March 12, 2019
Welcome to Attachment Theory in Action! Our podcast is dedicated to therapists, social workers, counselors and psychologists who are working with clients from an attachment-based perspective. Interviews are conducted with individuals who are doing clinical work as well as leading attachment theory researchers.
Your host, Karen Doyle Buckwalter will introduce you to Curt Thompson, M.D., who will discuss how our attachment history impacts our relationship with God.

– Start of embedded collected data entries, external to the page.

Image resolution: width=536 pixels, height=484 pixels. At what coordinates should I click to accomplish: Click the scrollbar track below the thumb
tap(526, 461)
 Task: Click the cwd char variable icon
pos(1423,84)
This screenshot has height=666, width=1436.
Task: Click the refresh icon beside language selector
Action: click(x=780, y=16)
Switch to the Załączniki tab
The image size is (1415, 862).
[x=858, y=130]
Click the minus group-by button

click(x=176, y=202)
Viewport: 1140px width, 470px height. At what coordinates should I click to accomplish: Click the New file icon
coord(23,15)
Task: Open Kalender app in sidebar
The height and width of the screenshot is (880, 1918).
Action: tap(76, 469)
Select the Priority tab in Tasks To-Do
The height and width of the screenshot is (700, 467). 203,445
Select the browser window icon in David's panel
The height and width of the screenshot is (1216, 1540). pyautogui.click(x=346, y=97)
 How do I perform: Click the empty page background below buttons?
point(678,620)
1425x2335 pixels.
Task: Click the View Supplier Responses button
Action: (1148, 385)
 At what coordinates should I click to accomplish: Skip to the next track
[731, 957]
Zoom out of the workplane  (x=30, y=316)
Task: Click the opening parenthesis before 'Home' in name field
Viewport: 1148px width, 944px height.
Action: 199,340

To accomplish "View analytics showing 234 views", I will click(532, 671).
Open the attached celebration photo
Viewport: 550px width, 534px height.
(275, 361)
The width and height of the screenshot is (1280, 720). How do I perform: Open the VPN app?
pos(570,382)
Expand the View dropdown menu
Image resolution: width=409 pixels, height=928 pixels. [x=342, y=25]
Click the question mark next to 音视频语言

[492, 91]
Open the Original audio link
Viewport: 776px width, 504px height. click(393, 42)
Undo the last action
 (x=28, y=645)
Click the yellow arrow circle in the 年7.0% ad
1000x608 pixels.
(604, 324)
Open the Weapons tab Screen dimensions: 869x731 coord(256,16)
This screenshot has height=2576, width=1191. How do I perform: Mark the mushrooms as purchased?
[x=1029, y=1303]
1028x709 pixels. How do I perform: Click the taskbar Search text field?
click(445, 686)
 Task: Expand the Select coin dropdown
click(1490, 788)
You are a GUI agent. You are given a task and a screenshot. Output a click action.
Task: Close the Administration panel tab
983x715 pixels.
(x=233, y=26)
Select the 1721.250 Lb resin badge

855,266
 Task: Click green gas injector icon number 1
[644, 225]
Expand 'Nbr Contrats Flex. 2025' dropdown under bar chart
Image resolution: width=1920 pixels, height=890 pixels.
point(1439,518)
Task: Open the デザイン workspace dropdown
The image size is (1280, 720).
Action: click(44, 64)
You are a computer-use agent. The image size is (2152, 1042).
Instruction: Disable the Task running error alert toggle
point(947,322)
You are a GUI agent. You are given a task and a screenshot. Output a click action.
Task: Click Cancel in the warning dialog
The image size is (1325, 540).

Curt Thompson, M.D., is a psychiatrist in private practice in Falls Church, Virginia and the founder of Being Known, LLC, and The Center for Being Known, an organization that develops resources to educate and train leaders about the intersection between interpersonal neurobiology, Christian spiritual formation, and vocational creativity. He is the author of Anatomy of the Soul and The Soul of Shame: Retelling the Stories We Believe About Ourselves. He graduated from Wright State University School of Medicine, completed his psychiatric residency at Temple University Hospital, and is board certified by the American Board of Psychiatry and Neurology. He is actively engaged in learning and education as he supervises clinical employees and facilitates ongoing education groups for patients and colleagues. Throughout his career, along with treating adults, adolescents, and families, his main focus of clinical and research interest has been the integration of psychiatry, its associated disciplines, and Christian spirituality. He is a frequent speaker on the topic at workshops, conferences, and retreats.
He has specific expertise in the field of interpersonal neurobiology and how it reflects important tenants of Christian faith, providing opportunities to comprehend and experience that same faith in fresh trustworthy ways. Much of his work is now committed to training other professionals across cultures and in multiple vocational domains in the same material.
He and his wife Phyllis are the parents of two children and reside in Arlington, Virginia. He serves as an elder at Washington Community Fellowship, a congregation of the Mennonite church, in Washington, D.C. His duties there have included preaching, teaching, and involvement in the fellowship’s healing prayer ministry.